MinGW is better behaved than MSVC, as I expected. However, it also has some bugs specific to it. For some reason our INI read/write library (@wirlaburla@canithesis.org) sends corrupted junk to the file input stream during config construction - I figured out this is apparently a known issue that occurs in one of the -O1 optimizations since at least three years ago and was never addressed. For now, the Windows ports have zero optimizations until I can figure out the exact offending CFLAG.
https://stackoverflow.com/questions/71109757/very-strange-mingw64-c-bug-when-readinig-from-a-file-inside-a-function
Allegro's official TrueType plugin relies on a FreeDesktop library called Freetype, which in turn has an optional, but highly encouraged (and recursive! the hell?) dependency on Harfbuzz, another library that does the exact same thing. Harfbuzz in turn depends on DirectX 10's "DirectWrite", ANOTHER library that does THE SAME THING, as well as GLib, which is to put it very simply a collection of stuff that's mostly already in libc.

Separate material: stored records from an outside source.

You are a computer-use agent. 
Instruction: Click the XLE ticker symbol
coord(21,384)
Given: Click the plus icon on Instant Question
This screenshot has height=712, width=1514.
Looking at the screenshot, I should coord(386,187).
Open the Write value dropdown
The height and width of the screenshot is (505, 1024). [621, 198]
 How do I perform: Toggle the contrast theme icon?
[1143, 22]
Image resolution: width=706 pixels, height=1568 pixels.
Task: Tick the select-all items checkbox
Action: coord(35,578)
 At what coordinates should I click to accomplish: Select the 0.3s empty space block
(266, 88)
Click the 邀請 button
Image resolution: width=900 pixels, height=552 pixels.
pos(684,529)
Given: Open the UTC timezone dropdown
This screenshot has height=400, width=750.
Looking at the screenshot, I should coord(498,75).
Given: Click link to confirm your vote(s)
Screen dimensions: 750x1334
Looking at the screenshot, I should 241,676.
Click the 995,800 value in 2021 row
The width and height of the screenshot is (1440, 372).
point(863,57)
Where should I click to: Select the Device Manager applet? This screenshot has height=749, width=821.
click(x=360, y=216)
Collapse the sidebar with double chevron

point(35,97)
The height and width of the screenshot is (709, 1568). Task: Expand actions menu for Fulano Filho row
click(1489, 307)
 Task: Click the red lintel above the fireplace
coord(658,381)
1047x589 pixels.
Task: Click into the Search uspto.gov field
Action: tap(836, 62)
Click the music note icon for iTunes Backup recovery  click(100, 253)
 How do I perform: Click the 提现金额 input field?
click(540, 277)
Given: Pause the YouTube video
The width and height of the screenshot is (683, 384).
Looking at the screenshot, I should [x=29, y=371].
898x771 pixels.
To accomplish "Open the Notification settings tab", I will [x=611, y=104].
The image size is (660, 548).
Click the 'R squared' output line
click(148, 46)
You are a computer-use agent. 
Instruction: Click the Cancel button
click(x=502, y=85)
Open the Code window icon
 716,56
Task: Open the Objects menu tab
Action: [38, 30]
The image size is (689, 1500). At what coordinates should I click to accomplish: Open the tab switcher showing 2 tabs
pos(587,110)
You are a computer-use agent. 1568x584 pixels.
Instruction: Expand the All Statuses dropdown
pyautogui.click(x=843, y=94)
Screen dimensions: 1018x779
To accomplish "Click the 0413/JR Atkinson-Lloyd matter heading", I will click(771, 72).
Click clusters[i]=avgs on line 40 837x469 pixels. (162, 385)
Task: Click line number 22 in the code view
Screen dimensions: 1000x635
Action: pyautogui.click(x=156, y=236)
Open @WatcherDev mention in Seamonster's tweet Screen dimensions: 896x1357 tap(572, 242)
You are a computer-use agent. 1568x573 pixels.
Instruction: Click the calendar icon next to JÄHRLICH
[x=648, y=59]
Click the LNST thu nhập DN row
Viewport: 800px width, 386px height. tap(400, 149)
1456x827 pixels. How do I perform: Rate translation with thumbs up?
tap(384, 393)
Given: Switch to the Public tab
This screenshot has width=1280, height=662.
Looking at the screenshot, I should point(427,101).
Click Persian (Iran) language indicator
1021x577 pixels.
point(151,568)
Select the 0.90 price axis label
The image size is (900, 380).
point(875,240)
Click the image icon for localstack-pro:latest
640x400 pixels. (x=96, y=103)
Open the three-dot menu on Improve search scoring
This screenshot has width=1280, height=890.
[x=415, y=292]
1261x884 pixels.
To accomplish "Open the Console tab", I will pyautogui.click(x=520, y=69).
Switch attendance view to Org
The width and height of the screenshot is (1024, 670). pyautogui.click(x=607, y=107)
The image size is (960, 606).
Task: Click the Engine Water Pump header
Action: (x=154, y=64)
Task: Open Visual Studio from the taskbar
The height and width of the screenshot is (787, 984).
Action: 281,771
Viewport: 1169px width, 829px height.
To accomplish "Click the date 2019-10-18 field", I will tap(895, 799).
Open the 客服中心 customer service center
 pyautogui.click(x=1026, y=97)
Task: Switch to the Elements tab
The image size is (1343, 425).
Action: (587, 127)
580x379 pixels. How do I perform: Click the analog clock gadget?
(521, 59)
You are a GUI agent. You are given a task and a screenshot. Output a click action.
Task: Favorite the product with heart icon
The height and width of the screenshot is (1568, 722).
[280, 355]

If you raised your eyebrows a little and said "That sounds fucking retarded", then you would be 100% correct. In typical FDO/GNOME/RedHat fashion, they have managed to take something so simple and contrive absurd levels of pointless complexity out of it.
This single dependency tree, which is enabled in every binary distribution of Freetype out there, is singlehandedly responsible for Allegro silently dropping support for Windows XP out of the box. Freetype has to be recompiled to remove the bloat.
To be clear, I'm not mad at the Allegro guys - most of the design decisions for liballeg 5.x were made like a decade and a half ago when the whole FreeDesktop situation was a lot different, and I doubt any of them even noticed this was the case because nobody uses XP anymore. The only way I even found all this out was when I was forced to dependency walk the compiled binary to find out why it was failing to load, the average developer now is not going to think twice when they just grab the MinGW/Nuget packages and ship them as-is.
So yeah. MYTHOS engine works on Windows now. I'm glad to check another milestone towards completing the first demo version off the list.